■ The exercise
Output the stretch of rows from the line containing "The image size is (1189, 451)." through the line containing "Click the magnifier icon beside" as a Markdown table with the columns Number and Row Line, leaving out blank lines.

■ The data
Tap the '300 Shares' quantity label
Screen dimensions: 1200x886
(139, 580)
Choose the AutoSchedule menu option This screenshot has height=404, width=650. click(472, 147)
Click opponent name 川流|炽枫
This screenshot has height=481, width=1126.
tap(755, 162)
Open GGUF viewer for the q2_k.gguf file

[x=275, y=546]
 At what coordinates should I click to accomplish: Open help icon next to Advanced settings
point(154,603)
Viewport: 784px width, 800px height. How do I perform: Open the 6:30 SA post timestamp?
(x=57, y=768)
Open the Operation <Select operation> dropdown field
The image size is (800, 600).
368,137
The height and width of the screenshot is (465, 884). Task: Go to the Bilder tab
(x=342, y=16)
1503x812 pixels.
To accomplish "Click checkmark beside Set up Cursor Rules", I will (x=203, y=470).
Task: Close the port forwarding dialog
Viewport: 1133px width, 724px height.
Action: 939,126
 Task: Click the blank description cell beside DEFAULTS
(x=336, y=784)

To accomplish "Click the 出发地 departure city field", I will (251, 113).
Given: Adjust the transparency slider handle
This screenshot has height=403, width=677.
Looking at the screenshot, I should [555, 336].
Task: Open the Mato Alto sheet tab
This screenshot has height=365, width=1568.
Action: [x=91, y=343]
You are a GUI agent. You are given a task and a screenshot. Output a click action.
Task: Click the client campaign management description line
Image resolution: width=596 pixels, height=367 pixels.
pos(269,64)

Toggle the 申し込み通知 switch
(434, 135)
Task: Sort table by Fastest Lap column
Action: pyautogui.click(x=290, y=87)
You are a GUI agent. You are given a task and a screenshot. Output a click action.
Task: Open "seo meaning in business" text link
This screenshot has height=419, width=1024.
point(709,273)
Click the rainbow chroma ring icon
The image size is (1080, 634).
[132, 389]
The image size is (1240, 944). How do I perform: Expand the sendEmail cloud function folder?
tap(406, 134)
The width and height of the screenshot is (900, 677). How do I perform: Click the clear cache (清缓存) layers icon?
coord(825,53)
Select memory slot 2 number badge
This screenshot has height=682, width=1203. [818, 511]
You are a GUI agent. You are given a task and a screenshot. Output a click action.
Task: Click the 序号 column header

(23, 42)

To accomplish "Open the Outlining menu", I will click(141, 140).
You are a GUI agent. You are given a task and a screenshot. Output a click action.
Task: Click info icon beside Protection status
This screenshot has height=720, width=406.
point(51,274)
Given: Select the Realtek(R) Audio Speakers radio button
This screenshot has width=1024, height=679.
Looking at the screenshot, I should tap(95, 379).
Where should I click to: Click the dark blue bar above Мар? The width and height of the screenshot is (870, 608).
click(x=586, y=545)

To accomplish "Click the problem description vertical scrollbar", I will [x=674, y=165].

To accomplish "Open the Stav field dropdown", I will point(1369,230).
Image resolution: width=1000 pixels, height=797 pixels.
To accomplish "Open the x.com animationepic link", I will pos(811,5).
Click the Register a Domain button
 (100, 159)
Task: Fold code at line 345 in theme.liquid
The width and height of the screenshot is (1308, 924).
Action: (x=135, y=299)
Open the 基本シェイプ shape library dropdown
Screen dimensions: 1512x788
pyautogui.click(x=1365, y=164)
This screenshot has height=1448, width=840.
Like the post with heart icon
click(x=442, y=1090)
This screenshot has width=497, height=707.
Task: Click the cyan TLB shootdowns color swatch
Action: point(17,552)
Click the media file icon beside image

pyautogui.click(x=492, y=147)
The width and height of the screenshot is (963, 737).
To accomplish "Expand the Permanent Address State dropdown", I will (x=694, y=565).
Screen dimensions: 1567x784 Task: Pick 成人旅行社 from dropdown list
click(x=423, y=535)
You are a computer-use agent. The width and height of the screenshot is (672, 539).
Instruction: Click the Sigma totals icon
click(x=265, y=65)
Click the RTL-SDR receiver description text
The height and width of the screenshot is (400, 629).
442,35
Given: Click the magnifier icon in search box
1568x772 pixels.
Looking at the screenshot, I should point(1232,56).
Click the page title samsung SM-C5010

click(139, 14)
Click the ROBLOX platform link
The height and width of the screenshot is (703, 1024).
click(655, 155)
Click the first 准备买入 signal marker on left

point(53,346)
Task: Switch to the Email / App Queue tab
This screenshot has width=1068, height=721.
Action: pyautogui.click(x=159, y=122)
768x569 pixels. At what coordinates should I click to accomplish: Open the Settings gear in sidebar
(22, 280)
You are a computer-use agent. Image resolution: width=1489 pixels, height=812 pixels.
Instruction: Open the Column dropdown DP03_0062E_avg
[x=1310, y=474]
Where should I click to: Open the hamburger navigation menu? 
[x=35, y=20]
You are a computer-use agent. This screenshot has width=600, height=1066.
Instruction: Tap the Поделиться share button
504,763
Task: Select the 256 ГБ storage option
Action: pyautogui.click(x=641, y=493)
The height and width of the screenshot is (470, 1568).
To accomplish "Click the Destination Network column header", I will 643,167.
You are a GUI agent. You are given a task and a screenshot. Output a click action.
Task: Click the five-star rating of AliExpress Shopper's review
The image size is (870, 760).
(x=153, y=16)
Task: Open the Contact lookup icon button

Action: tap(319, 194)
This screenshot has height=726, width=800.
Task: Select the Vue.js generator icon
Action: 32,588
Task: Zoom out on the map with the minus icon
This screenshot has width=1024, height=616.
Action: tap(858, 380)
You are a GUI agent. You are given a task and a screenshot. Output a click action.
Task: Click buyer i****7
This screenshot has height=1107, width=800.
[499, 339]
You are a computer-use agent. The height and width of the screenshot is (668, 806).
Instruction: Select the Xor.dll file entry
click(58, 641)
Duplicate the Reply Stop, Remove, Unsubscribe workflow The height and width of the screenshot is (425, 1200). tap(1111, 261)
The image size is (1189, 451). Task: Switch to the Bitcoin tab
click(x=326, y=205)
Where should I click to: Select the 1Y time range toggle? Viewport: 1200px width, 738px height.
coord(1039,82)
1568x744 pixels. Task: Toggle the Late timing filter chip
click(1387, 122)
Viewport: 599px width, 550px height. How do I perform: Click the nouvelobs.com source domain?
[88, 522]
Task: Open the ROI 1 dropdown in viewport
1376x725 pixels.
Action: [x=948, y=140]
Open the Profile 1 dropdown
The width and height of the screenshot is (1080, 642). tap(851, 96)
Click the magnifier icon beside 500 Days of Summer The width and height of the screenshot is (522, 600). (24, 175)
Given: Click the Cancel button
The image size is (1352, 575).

■ Task result
| Number | Row Line |
|---|---|
| 1 | The image size is (1189, 451). Task: Switch to the Bitcoin tab |
| 2 | click(x=326, y=205) |
| 3 | Where should I click to: Select the 1Y time range toggle? Viewport: 1200px width, 738px height. |
| 4 | coord(1039,82) |
| 5 | 1568x744 pixels. Task: Toggle the Late timing filter chip |
| 6 | click(1387, 122) |
| 7 | Viewport: 599px width, 550px height. How do I perform: Click the nouvelobs.com source domain? |
| 8 | [88, 522] |
| 9 | Task: Open the ROI 1 dropdown in viewport |
| 10 | 1376x725 pixels. |
| 11 | Action: [x=948, y=140] |
| 12 | Open the Profile 1 dropdown |
| 13 | The width and height of the screenshot is (1080, 642). tap(851, 96) |
| 14 | Click the magnifier icon beside 500 Days of Summer The width and height of the screenshot is (522, 600). (24, 175) |